Давно уже не был Звягинцев под таким сосредоточенным и плотным огнем, давно не испытывал столь отчаянного, тупо сверлящего сердце страха… Так часто и густо ложились поблизости мины и снаряды, такой неумолчный и все нарастающий бушевал вокруг грохот, что Звягинцев, вначале кое-как крепившийся, под конец утратил и редко покидавшее его мужество и надежду уцелеть в этом аду…
Бессонные ночи, предельная усталость и напряжение шестичасового боя, очевидно, сделали свое дело, и когда слева, неподалеку от окопа, разорвался крупнокалиберный снаряд, а потом, прорезав шум боя, прозвучал короткий, неистовый крик раненого соседа, — внутри у Звягинцева вдруг словно что-то надломилось. Он резко вздрогнул, прижался к передней стенке окопа грудью, плечами, всем своим крупным телом и, сжав кулаки так, что онемели кончики пальцев, широко раскрыл глаза. Ему казалось, что от громовых ударов вся земля под ним ходит ходуном и колотится, будто в лихорадке, и он, сам охваченный безудержной дрожью, все плотнее прижимался к такой же дрожавшей от разрывов земле, ища и не находя у нее защиты, безнадежно утеряв в эти минуты былую уверенность в том, что уж кого-кого, а его, Ивана Звягинцева, родная земля непременно укроет и оборонит от смерти…
Только на миг мелькнула у него четко оформившаяся мысль: «Надо бы окоп поглубже отрыть», — а потом уже не было ни связных мыслей, ни чувств, ничего, кроме жадно сосавшего сердце страха. Мокрый от пота, оглохший от свирепого грохота, Звягинцев закрыл глаза, безвольно уронил между колен большие руки, опустил низко голову и, с трудом проглотив слюну, ставшую почему-то горькой, как желчь, беззвучно шевеля побелевшими губами, начал молиться.
В далеком детстве, еще когда учился в сельской церковно-приходской школе, по праздникам ходил маленький Ваня Звягинцев с Матерью в церковь, наизусть знал всякие молитвы, но с той поры в течение долгих лет никогда никакими просьбами не беспокоил бога, перезабыл все до одной молитвы — и теперь молился на свой лад, коротко и настойчиво шепча одно и то же: «Господи, спаси! Не дай меня в трату, господи!..»

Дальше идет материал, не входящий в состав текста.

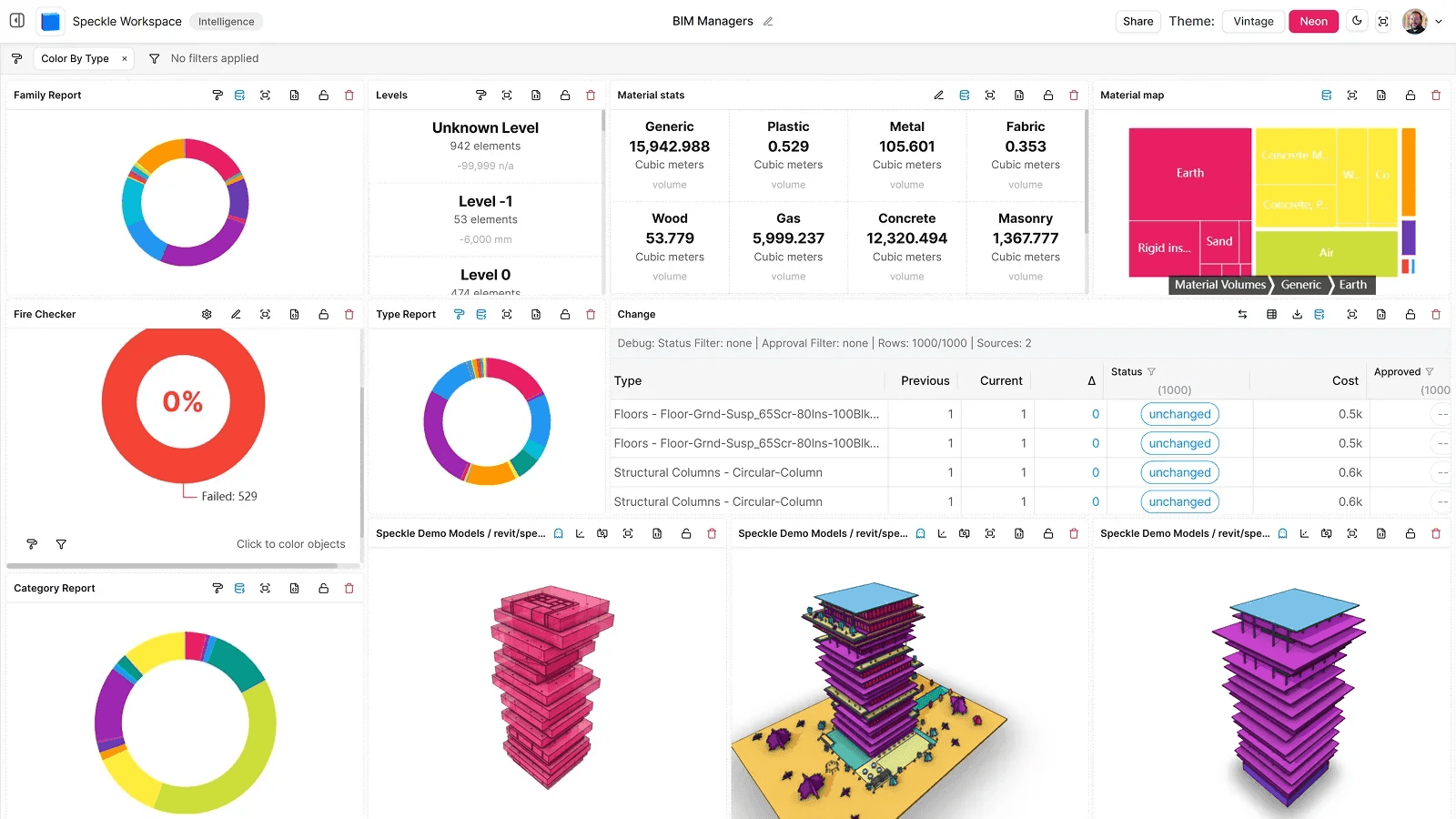Click the swap arrows icon in Change panel
Screen dimensions: 1456x819
point(1242,315)
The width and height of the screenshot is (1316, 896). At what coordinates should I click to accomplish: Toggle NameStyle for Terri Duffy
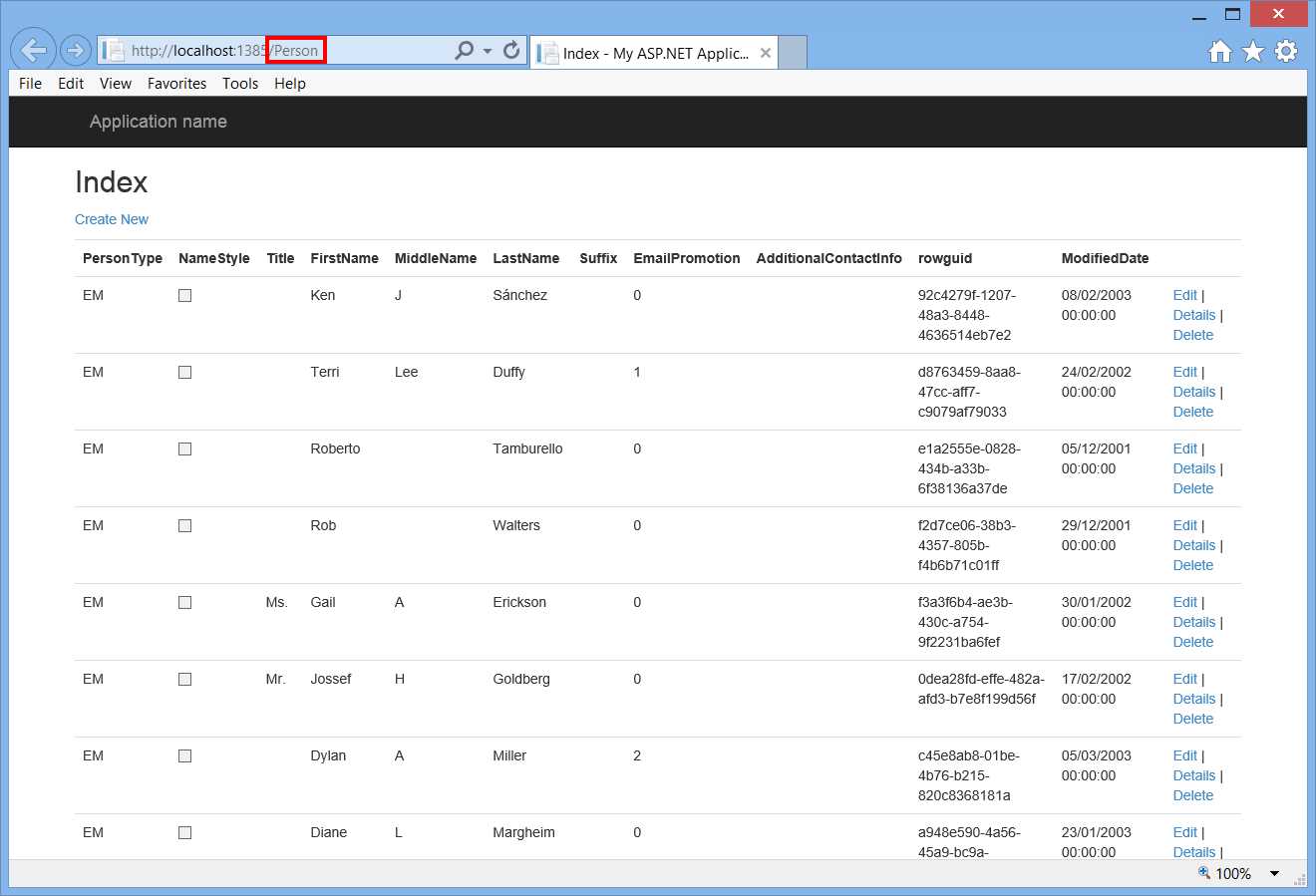(x=184, y=372)
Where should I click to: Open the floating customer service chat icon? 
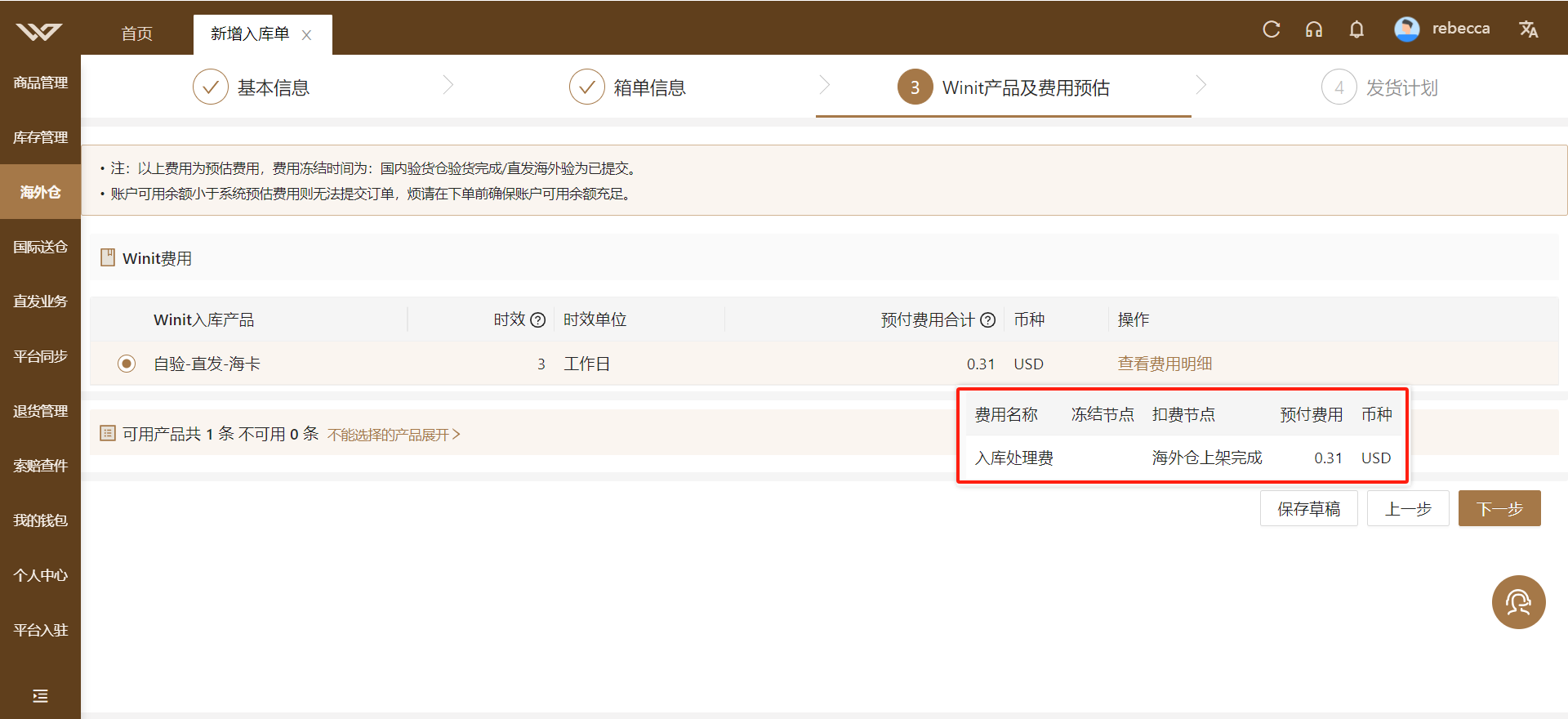click(1518, 602)
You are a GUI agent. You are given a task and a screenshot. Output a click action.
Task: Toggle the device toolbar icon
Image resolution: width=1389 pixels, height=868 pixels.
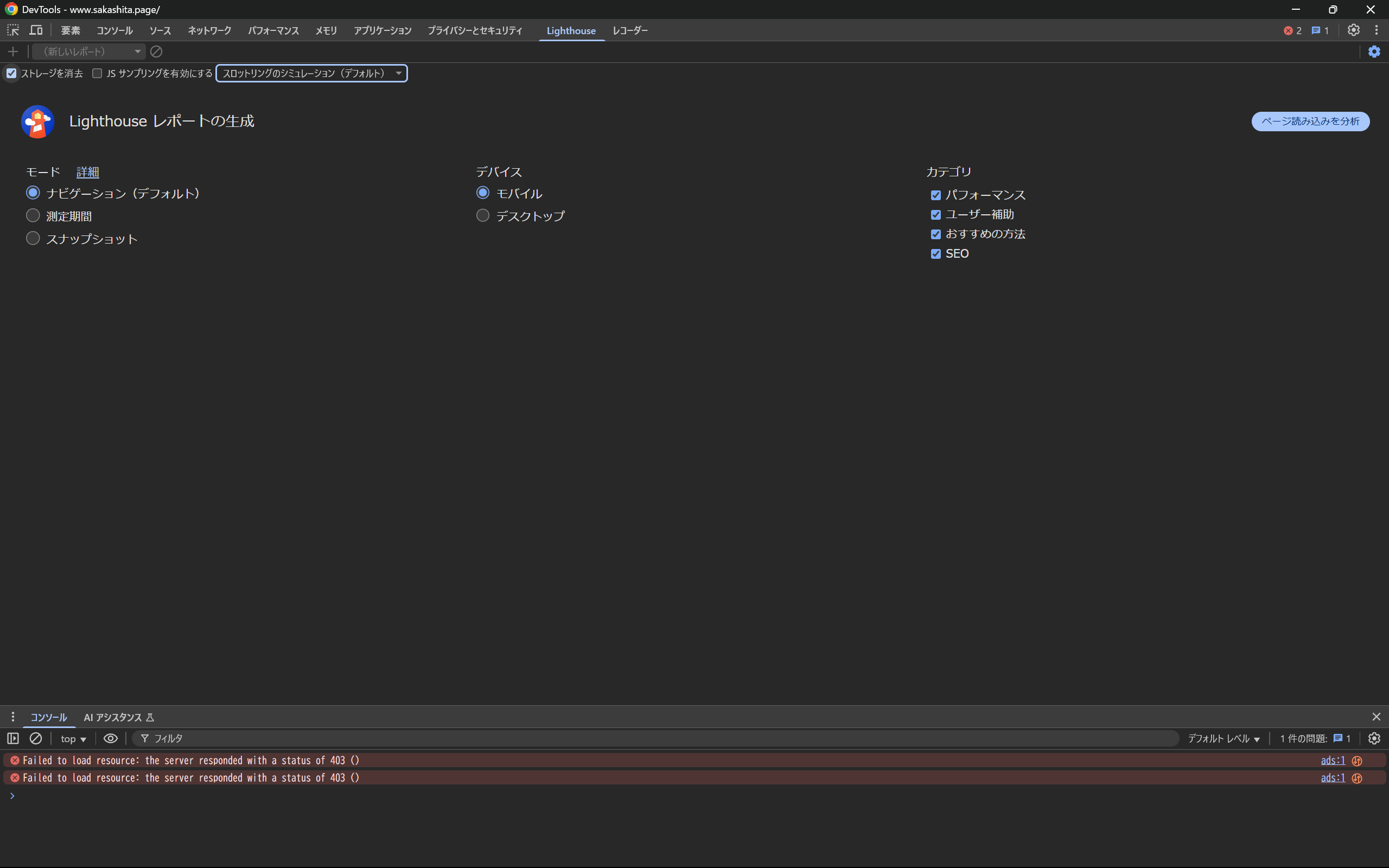(x=36, y=30)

Прошло несколько томительных, нескончаемо долгих минут. Огонь не утихал… Звягинцев рывком поднял голову, снова сжал кулаки до хруста в суставах, глядя припухшими, яростно сверкающими глазами в стенку окопа, с которой при каждом разрыве неслышно, но щедро осыпалась земля, стал громко выкрикивать ругательства. Он ругался так, что на этот раз, если бы слышал, ему мог бы позавидовать и сам Лопахин. Но и это не принесло облегчения. Он умолк. Постепенно им овладело гнетущее безразличие… Сдвинув с подбородка мокрый от пота и скользкий ремень, Звягинцев снял каску, прижался небритой, пепельно-серой щекою к стенке окопа, устало, отрешенно подумал: «Скорей бы убили, что ли…»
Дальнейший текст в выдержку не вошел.